It was early January, 1988. I had been feeling fine all day long. We had dinner at home and went to bed as usual. In the middle of the night I woke up and thought my insides were exploding. There is no other way to explain the pain. It was the most intense pain I had ever experienced. I laid in bed trying to figure out what was going on. Finally I woke my husband up and said I needed to go to the hospital. Something had to be terribly wrong. At the time we had four young children so I took myself to the local emergency room. It was about 1 am. Everyone was wonderful to me in the emergency room. They did the normal blood tests and finally did an ultrasound. I had stones in my gall bladder. The physicians decided they would give me pain med and send me home. They arranged an appointment with a surgeon in the next few days. I assume they checked my amylase and lipase but didn’t know enough then to ask.
Ten days later my gall bladder was removed. My surgeon came to visit me in the hospital the next day. The anesthesia had worn off by then and the first thing I told him was that the pain I had before the surgery had not gone away. It was back to the drawing board. I consider myself very lucky. I live in the Boston area. There are many wonderful physicians in this area with several teaching hospitals. It took me six months to find my way to one of these teaching hospitals but as soon as I did I very quickly had a diagnosis: Chronic pancreatitis. I had pancreas divisum . Pancreas divisum is a defect in the ducts to the pancreas. It was suggested I have surgery to repair this defect. By the end of October, 1988 I was undergoing another major surgery.
Don’t forget that I had four young children at home. I had twin girls who were 10, a son 7 and a son 5 . They were and are still my life! I refused to let my medical condition get in the way of my enjoying them. I have a very supportive husband. His mother and father always came to help me and spend time with the children. I also had a wonderful woman, Joana, who was always there.
The surgery seemed to help for a little while but within six months the pain came back. My doctor, Dr. Douglas Pleskow, was incredibly supportive. He would bring my medical information with him to medical meetings, discussing my case with colleagues, hoping to find something that he could do to help. I did what many patients do or think of doing. With Dr. Pleskow’s support I went everywhere for second opinions. One doctor told me once that I had chronic pancreatitis and I needed to just grin and bear it. At the time I found this comment very disturbing but this doctor was really correct.
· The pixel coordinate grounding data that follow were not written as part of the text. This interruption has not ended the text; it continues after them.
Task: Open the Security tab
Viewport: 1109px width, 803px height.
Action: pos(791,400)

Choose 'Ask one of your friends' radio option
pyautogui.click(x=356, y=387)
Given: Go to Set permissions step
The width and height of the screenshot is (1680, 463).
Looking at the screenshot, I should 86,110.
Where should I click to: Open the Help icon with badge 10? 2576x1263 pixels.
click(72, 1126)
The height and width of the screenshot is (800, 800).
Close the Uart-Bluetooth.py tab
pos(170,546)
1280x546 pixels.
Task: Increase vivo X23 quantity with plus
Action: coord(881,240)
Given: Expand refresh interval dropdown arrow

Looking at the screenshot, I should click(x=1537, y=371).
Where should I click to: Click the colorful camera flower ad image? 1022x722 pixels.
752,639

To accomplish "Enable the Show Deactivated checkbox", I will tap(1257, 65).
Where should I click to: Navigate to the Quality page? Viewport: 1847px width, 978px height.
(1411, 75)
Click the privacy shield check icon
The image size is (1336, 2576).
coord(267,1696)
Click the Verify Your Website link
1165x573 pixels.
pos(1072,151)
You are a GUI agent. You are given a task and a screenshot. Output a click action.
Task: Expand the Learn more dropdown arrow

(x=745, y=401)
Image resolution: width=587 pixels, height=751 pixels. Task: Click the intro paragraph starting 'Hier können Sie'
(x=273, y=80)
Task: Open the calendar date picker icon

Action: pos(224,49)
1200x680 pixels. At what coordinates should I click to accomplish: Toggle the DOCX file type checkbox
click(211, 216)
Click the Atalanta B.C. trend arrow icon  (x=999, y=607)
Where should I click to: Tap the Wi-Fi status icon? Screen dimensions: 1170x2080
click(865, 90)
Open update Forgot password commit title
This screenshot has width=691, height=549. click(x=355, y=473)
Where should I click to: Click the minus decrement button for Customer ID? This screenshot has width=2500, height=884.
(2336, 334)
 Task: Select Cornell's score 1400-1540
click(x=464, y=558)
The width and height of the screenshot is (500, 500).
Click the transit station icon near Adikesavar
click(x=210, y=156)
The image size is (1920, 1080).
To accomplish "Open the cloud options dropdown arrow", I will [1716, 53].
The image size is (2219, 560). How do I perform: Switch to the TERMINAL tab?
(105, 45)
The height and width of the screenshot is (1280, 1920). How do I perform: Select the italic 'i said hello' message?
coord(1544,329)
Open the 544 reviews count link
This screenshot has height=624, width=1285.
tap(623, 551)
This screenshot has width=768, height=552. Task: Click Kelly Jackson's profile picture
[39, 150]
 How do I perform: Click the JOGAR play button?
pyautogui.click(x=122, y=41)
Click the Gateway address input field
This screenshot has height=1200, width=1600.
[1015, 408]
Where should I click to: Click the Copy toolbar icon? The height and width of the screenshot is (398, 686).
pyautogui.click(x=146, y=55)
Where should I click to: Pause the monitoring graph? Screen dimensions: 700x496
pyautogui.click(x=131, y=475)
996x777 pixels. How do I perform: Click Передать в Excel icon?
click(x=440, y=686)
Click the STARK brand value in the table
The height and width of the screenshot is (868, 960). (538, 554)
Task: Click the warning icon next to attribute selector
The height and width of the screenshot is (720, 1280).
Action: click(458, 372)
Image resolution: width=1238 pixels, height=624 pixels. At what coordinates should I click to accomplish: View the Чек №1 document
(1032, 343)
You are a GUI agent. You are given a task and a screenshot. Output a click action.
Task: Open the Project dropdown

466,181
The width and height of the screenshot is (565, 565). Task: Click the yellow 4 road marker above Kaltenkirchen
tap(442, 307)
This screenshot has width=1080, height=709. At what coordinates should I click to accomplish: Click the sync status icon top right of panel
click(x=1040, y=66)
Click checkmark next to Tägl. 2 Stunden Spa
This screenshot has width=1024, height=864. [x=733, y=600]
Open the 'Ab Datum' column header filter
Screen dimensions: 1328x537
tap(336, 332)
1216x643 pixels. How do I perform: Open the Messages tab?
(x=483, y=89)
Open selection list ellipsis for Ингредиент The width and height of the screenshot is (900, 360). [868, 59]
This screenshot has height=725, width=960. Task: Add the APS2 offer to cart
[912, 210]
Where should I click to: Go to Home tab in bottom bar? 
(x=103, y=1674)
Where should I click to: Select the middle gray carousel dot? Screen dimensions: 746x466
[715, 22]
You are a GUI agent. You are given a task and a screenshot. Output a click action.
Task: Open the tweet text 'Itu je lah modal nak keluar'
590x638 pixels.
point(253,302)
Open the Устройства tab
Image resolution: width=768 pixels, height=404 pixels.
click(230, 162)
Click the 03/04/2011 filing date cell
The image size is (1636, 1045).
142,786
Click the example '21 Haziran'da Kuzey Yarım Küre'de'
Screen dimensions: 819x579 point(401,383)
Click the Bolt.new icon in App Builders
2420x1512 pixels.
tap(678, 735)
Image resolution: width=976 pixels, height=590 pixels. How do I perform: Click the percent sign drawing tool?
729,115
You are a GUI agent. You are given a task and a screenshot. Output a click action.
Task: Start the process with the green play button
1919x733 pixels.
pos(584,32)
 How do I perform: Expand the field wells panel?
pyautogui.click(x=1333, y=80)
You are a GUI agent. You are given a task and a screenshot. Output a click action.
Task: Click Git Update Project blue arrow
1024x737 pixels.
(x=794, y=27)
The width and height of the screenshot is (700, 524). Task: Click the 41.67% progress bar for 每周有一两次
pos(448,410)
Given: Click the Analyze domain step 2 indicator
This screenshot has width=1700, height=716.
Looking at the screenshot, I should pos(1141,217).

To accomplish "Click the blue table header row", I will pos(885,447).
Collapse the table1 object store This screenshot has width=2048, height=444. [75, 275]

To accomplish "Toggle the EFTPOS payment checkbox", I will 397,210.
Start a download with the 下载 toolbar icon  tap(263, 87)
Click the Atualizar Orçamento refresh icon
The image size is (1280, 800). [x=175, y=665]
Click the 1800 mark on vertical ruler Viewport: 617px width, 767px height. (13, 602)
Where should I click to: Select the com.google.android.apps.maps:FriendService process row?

I now have had CP for over twenty years. The most important thing for me was coming to terms with the pain. I needed to realize that there is no magic pill. There is nothing that is going to eliminate my pain completely. There are things I can do to make it more tolerable but it is not going to go away. I am lucky that this seems to work for me. I still have flares and end up in the hospital but over the years I have still been able to enjoy my children and now my grandchildren. This may sound crazy but it helps me to know that I have experienced the greatest pain possible. I understand what is causing this pain. I think the worst thing about pain is the fear of pain. With the pancreas pain I think I have eliminated that fear.